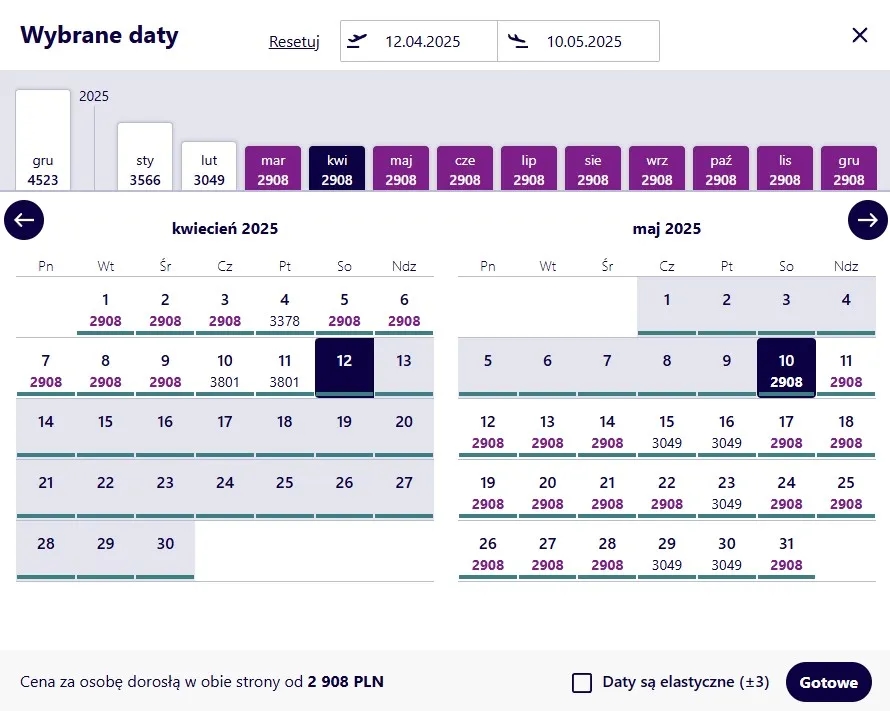Select the maj month tab

click(x=401, y=169)
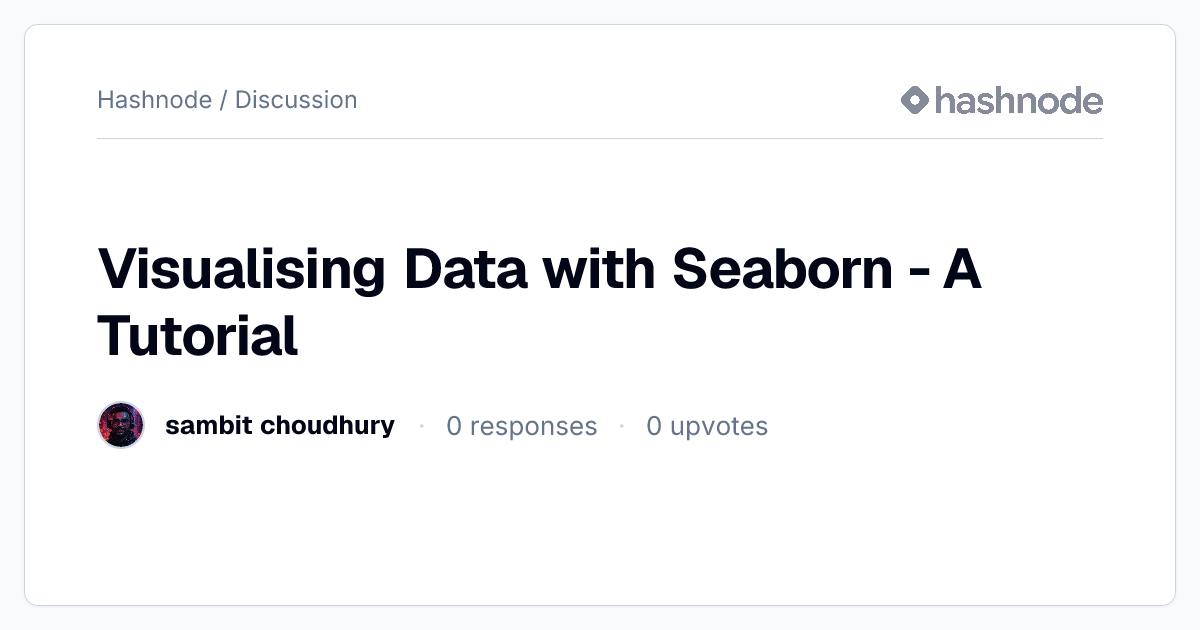Click the word with in the title
Viewport: 1200px width, 630px height.
pos(598,270)
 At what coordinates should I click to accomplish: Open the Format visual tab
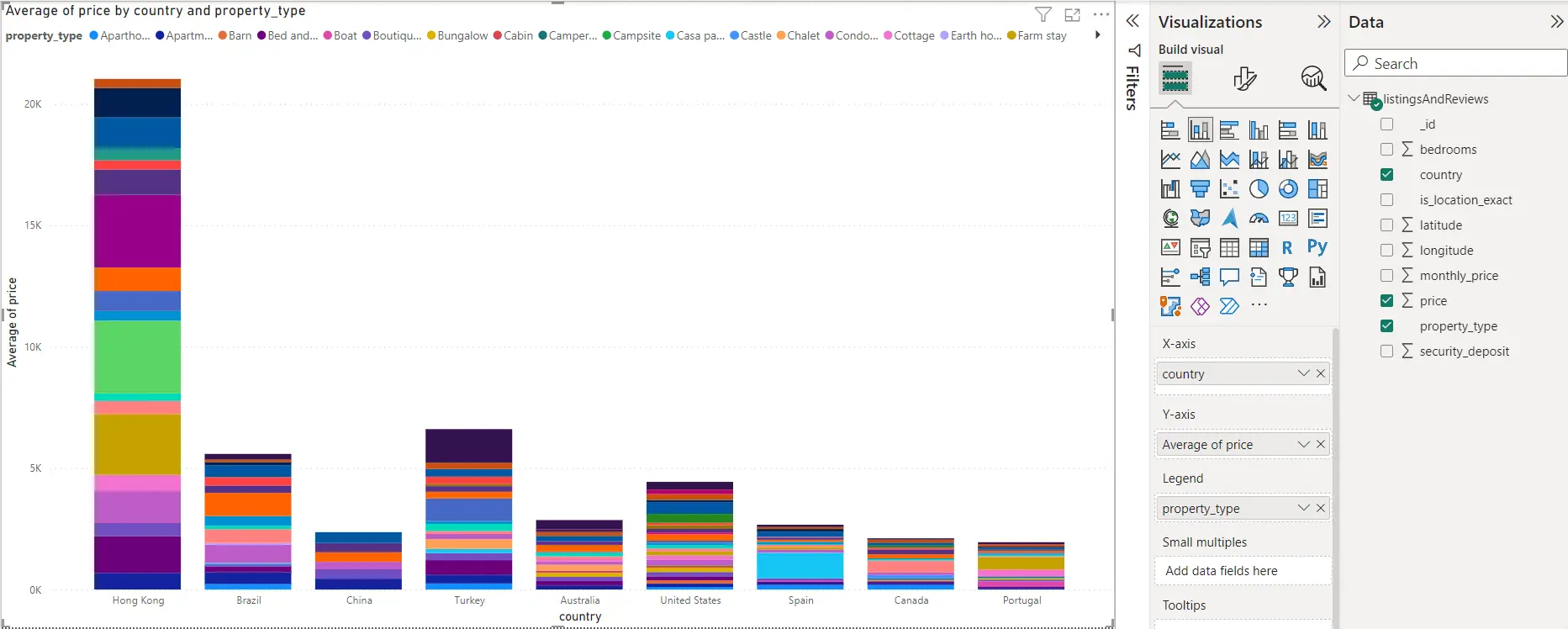coord(1244,79)
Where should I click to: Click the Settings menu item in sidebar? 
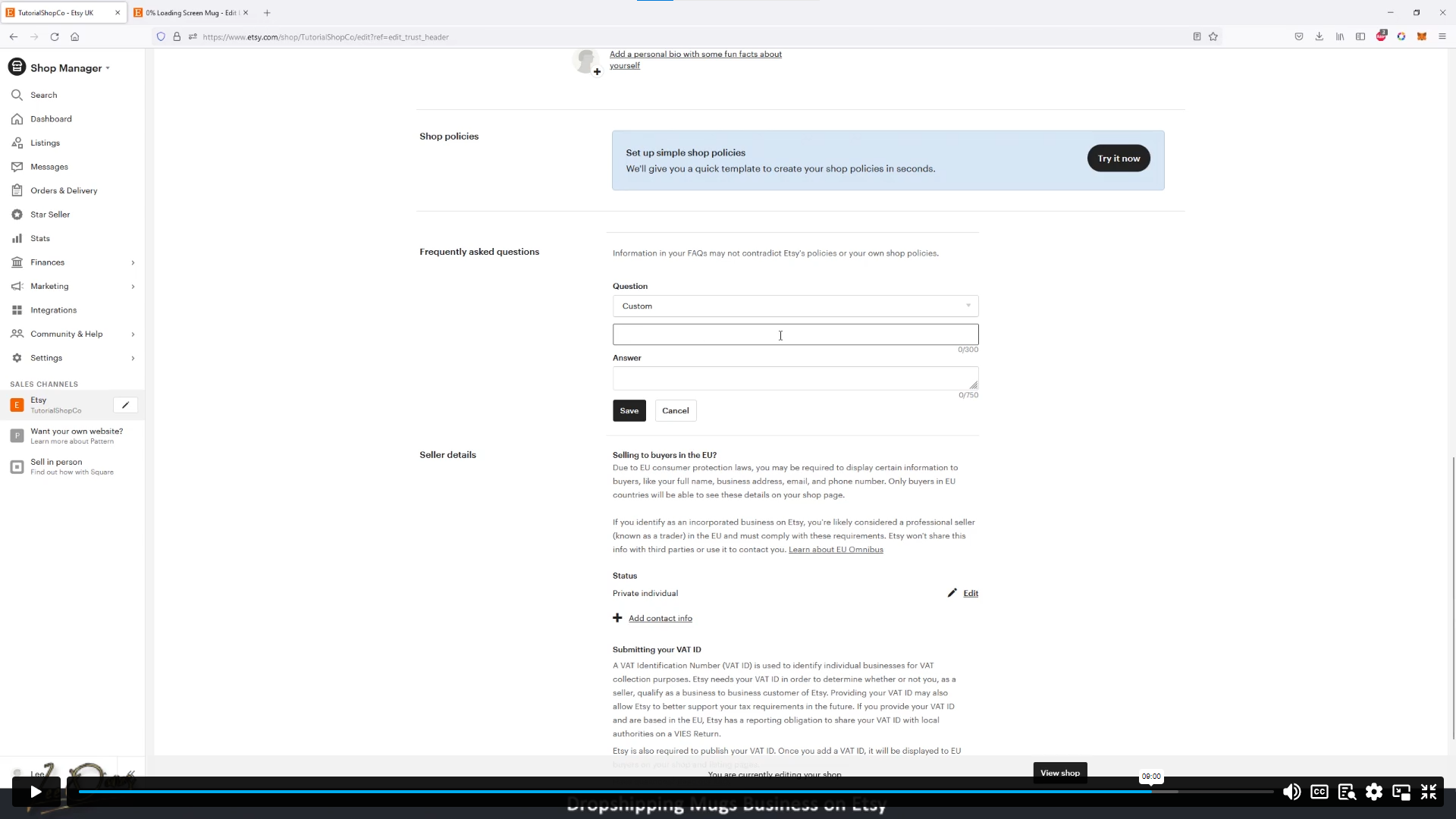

§ **EXERCISE OBJECTIVE**
Restate the lines above exactly, from the one bearing "At what coordinates" through the final line of the material, both included, omitting pictures.

§ **ANSWER FOR THE TASK**
 At what coordinates should I click to accomplish: Open the Format visual tab
coord(1244,79)
Where should I click to: Click the Settings menu item in sidebar? 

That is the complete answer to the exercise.